There is 2 opinion -
1) Urkaina means far area, border land, Russia or Poland province, territory
 Ukraian nationalists example "benderovtzi" says - "it no true".
2) Urkaina means land of "Ukri". Such nation refer to any West Europe authors, ex. Mavro Orbini
Where true - i don't know

---
thank you sorry my english


----------



## skye

In Slovenian "kraj" means a small settlement. Not a village, not a city, not a big town - a small town. Something like "ein Ort" in German. That's the best equivalent I can think of.

("Mesto" can mean both place and town/city in Slovenian.)


----------



## Suane

Kraj in Slovak:
- margin, rim, (edge) 
- land
- administrative division
- archaism for homeland
Mesto- town, city, also downtown (colloquial)
Miesto- place, locality, post (like in job)


----------



## Aleksandra75

In Bosnian/Serbian

"Kraj" means the end as well as place and 'rodni kraj' means homelad.
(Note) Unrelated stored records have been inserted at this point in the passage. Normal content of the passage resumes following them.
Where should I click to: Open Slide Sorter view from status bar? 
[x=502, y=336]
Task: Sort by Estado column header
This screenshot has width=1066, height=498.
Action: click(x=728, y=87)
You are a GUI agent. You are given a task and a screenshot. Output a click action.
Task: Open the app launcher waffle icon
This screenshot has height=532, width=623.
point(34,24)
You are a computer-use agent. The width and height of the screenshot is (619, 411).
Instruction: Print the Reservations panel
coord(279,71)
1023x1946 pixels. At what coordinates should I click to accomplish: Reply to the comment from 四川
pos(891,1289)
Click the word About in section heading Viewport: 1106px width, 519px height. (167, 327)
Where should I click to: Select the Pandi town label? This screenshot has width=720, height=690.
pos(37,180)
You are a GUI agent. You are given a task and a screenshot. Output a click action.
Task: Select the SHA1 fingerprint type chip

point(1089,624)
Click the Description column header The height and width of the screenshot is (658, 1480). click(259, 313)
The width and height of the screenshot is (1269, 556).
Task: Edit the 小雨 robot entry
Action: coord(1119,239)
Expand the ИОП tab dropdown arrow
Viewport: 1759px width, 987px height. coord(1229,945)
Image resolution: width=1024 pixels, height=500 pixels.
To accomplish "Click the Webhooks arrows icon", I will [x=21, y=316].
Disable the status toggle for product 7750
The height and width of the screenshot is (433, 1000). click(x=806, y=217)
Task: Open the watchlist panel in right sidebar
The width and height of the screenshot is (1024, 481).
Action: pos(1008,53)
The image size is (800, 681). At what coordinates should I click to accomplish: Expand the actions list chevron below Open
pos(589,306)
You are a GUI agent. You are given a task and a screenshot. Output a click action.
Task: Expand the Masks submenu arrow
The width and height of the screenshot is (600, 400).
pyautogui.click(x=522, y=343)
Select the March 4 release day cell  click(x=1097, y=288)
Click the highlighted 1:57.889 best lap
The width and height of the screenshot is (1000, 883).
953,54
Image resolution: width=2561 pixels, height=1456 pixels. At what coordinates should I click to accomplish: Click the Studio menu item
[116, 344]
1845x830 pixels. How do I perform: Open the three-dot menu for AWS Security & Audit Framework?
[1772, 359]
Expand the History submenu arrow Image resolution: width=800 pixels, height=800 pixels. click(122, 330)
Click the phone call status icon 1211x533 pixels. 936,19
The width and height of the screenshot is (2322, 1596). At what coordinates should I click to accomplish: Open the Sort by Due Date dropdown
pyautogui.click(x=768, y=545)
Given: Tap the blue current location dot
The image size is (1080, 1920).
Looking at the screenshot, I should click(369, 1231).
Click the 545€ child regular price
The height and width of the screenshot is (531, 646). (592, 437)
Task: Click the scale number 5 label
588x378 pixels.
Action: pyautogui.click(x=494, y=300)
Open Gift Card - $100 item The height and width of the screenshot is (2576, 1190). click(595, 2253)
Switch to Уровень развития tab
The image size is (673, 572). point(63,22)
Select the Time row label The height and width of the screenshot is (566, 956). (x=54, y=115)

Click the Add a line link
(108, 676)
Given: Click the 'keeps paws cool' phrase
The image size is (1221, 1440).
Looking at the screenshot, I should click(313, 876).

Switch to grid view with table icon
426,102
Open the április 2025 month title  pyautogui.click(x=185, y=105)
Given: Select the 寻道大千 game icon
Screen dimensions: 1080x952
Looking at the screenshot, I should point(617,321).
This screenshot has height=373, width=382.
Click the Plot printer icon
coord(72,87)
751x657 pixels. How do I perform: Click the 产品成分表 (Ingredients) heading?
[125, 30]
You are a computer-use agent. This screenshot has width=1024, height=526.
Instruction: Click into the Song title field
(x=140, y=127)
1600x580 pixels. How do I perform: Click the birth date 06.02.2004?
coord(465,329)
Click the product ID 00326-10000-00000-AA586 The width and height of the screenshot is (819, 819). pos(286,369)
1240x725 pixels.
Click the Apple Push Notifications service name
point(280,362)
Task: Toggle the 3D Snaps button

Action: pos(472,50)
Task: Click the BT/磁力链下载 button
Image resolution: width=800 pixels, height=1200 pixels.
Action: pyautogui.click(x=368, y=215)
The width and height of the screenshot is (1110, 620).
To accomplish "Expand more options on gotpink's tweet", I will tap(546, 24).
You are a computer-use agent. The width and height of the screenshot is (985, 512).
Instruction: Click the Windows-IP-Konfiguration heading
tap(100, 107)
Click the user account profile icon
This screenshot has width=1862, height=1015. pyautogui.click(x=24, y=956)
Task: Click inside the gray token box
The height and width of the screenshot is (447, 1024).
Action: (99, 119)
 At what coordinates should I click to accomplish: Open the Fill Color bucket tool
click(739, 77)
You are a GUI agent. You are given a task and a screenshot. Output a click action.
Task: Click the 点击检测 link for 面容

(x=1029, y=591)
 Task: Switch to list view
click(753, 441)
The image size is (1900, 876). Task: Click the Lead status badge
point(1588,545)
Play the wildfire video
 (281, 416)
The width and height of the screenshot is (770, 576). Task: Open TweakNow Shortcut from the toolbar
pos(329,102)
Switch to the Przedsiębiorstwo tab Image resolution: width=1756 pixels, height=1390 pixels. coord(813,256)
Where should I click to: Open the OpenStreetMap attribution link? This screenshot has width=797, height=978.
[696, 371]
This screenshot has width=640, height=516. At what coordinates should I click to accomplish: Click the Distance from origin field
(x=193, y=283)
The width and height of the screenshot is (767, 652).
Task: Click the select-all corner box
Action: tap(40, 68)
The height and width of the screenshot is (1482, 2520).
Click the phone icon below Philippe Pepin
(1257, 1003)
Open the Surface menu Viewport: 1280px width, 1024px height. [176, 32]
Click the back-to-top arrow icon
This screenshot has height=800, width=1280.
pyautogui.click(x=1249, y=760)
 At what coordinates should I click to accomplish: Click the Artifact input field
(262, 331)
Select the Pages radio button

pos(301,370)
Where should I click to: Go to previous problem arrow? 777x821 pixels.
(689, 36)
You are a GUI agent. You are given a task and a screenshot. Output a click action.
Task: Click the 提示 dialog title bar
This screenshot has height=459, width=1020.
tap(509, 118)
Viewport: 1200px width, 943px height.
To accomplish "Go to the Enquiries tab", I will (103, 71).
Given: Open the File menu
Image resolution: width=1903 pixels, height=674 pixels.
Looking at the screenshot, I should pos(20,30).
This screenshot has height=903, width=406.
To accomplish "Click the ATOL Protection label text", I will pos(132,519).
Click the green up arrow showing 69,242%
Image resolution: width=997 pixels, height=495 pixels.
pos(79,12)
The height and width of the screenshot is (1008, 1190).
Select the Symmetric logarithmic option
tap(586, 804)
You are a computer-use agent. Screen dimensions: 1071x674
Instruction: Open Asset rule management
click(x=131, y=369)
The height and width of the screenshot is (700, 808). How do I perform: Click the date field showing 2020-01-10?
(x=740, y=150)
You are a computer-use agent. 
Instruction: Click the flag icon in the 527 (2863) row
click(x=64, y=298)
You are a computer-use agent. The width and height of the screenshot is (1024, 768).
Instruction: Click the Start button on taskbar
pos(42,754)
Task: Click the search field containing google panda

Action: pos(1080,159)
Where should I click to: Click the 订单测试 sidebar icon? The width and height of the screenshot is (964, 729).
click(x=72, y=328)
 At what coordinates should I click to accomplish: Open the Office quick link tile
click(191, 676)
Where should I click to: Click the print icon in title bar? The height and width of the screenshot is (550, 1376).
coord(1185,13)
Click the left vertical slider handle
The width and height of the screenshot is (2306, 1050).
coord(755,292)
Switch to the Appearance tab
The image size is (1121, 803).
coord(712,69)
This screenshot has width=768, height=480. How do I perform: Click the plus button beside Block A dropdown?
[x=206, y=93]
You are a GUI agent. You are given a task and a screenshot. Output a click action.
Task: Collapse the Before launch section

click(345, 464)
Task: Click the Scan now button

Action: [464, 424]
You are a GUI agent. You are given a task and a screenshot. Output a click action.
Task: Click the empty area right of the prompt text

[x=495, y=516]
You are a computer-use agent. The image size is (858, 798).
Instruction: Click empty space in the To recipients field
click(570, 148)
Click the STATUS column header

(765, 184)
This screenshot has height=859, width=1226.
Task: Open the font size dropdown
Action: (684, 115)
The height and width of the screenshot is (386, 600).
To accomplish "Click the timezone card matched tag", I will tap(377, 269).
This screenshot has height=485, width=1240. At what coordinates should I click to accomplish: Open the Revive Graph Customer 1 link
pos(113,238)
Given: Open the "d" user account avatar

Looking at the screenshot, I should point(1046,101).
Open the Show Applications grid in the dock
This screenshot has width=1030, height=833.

'Mesto or mjesto' means place, a spot or town (of average size or bigger village)  

Thats all that commes to my mind....


----------



## Jagoda

"Kraj" in Polish means country.
"Ojczyzna" would be translated as homeland, 'land of my fathers' (ojciec=father).
"Miasto" is city, but "miejsce" is place.


----------



## MindStorm

Oh yeah, in russian kraj is very same as in slovak, except it doesn't have a meaning of homeland


----------



## cyanista

> Oh yeah, in russian kraj is very same as in slovak, except it doesn't have a meaning of homeland


Still, you can say родной край /radnoj kraj/ talking about homeland.


----------



## Suane

cyanista said:
			
		

> Still, you can say родной край /radnoj kraj/ talking about homeland.


 
In Slovakia nowadays, when somebody wants to talk about kraj as a homeland, (s)he says it only in this combination (rodný kraj), nobody imagines homeland if you say only kraj. And as I have already said it is archaism, so it is not used nowadays very much.


----------



## Jana337

Suane said:
			
		

> Kraj in Slovak:
> - margin, rim, (edge)
> - land
> - administrative division
> - archaism for homeland
> Mesto- town, city, also downtown (colloquial)
> Miesto- place, locality, post (like in job)


I have nothing to add for Czech.
Just a translation (not really necessary because Dale said it):
Mesto (Sl.) - město (Cz.)
Miesto (Sl.) - místo (Cz.)

Well, maybe something more:
There is a word related to kraj - krajina. It means landscape, Landschaft. A totally common word. We also often call paintings-sceneries krajinka (diminutive).

Jana


----------



## Jagoda

I just remembered something! Just to add to the Polish translation, the expression "na s*kraj*u" means on the border of sthg.


----------



## Jana337

Jagoda said:
			
		

> I just remembered something! Just to add to the Polish translation, the expression "na s*kraj*u" means on the border of sthg.


Yes, like in Czech - na kraji, na okraji (similarly in Slovak, I guess).

Jana


----------



## MindStorm

На краю-in russian


----------



## martini_

Jana337 said:
			
		

> Yes, like in Czech - na kraji, na okraji (similarly in Slovak, I guess).
> 
> Jana


 
It's like "Nemocnice na kraji miesta" translated in polish TV: "Szpital na peryferiach"


----------



## Hryts

Also from the root Край (Kraj), in Ukrainian and Belarusian the word for country is Країна (Krajina) and Краіна (Kraina) respectively.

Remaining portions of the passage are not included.